IF QUALIFIED: Thank you, you have qualified for the survey. The first few questions are about television programming. [CONTINUE TO B1]

IF NOT QUALIFIED: Thank you very much for your time, unfortunately you are not selected to participate in this study, Have a good evening! [TERMINATE]

Section B: Television

B1. “How important are each of the following types of television programming to you? Please use a 7-point scale where 1 means not at all important and 7 means very important. How about....” [READ LIST] [RANDOMIZE LIST]

  1. Children’s programming
  2. Comedy
  3. Documentaries
  4. Drama
  5. Feature films
  6. Local news
  7. Canadian national news
  8. International news
  9. Sports
  10. Reality TV
  11. Music
  12. Local programming
  13. Religious programming
  14. Canadian programming
  15. Community channels
  16. Television programming that is reflective of Canada’s cultural, ethnic and linguistic diversity
Not at all important 1
2
3
4
5
6
Very important 7
Don’t know 9

B2. “Do you watch television programming on a television set through paid subscription? [INTERVIEWER NOTE: This question refers to paid TV services from a telecommunications company such as cable or satellite. It does not refer to internet streaming such as Netflix.]

Yes 1
No 2
DK/ref 9

B3. [If answered “Yes” to QB2 (B2=1)] “Please tell me the name of the service you are subscribed to for your television programming?” [DO NOT READ LIST. CHECK CORRECT ANSWER OR WRITE ANSWER IN “OTHER” IF NOT IN LIST]

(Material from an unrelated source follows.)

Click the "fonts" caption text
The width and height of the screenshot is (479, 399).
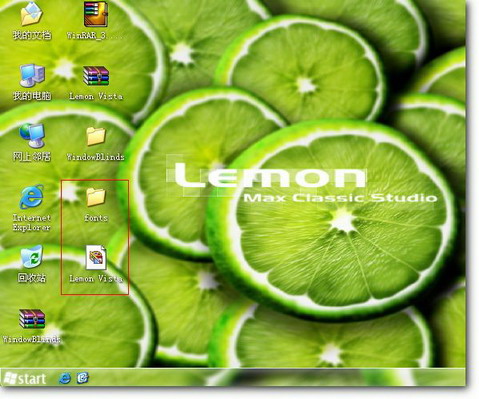[96, 218]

Province Company and service Cable/ Satellite /IPTV
Alberta Shaw Cable C
Shaw Satellite / Star Choice / Shaw Direct S
ExpressVU / Bell Satellite / Bell TV S
TELUS IPTV I
Other:
BC Shaw Cable C
Shaw Satellite / Star Choice / Shaw Direct S
Novus Entertainment Inc. IPTV I
ExpressVU / Bell Satellite / Bell TV S
TELUS IPTV I
Other:
Manitoba MTS Allstream Inc. IPTV I
Shaw Cable C
Shaw Satellite / Star Choice / Shaw Direct S
ExpressVU / Bell Satellite / Bell TV S
Other:
New Brunswick Rogers Cable C
Bell Aliant Regional Communications Inc. (Fibe) I
ExpressVU / Bell Satellite / Bell TV S
Shaw Satellite S
Other:
Newfoundland  & Labrador Rogers Cable C
Bell Aliant Regional Communications Inc. IPTV (OR FIBE) I
ExpressVU / Bell Satellite / Bell TV S
Shaw Satellite / Star Choice / Shaw Direct S
Other:
Nova Scotia Eastlink./K-Right Communications Limited Cable C
Bell Aliant Regional Communications Inc. IPTV (OR FIBE) I
ExpressVU / Bell Satellite / Bell TV S
Shaw Satellite / Star Choice / Shaw Direct S
Other:
Ontario Rogers Cable C
Cogeco Cable C
ExpressVU / Bell Satellite / Bell TV S
Bell Fibe IPTV I
Shaw Cable C
Shaw Satellite / Star Choice / Shaw Direct S
TBayTel IPTV I
Pannu Media Inc. IPTV I
VMedia IPTV I
Mountain Cablevision Limited Cable C
Eastlink/ Persona Communications Inc. Cable C
Other:
Prince Edward Island Rogers Cable C
Bell Aliant Regional Communications Inc (Fibe) I
ExpressVU / Bell Satellite / Bell TV S
Shaw Satellite / Star Choice / Shaw Direct S
Eastlink./ K-Right C
Other:
Quebec ExpressVU / Bell Satellite / Bell TV S
Bell Fibe IPTV I
Shaw Satellite / Star Choice / Shaw Direct S
Cogeco Cable C
Videotron Ltd. Cable (Quebecor) C
Colba.Net Inc. IPTV I
Sogetel inc. IPTV I
TELUS IPTV I
Télé-Int-Tel inc. IPTV I
Other:
Saskatchewan Access Communications Co-operative Limited Cable C
Saskatchewan Telecommunications IPTV I
Shaw Cable C
Shaw Satellite / Star Choice / Shaw Direct S
ExpressVU / Bell Satellite / Bell TV S
Other:

B4. [If answered “Yes” to ‘QB2 (B2=1)] “How satisfied are you with each of the following aspects of the service provided by your television provider? Please use a 7-point scale where 1 means not at all satisfied and 7 means very satisfied. How satisfied are you... [READ LIST] [RANDOMIZE LIST]

  1. The price
  2. The flexibility in selecting channels
  3. The clarity of your contract
  4. The flexibility to modify or cancel your contract
  5. The customer service provided by the companies
Not at all satisfied 1
2
3
4
5
6
Very satisfied 7
Don’t know 9

B5. [If answered “Yes” to ‘QB2 (B2=1)] “How often do you watch programming recorded on a PVR as opposed to at the time it is broadcast? Would you say you watch TV recorded on a PVR all the time, most of the time, sometimes, rarely or never?

Never 1
Rarely 2
Sometimes 3
Most of the time 4
All the time 5
Don’t know 9

B6. [If answered “No” to QB2 [B2=2)Would you consider subscribing to a television service provider if the following criteria were met? Please answer yes or no for each of them. Would you consider subscribing if...”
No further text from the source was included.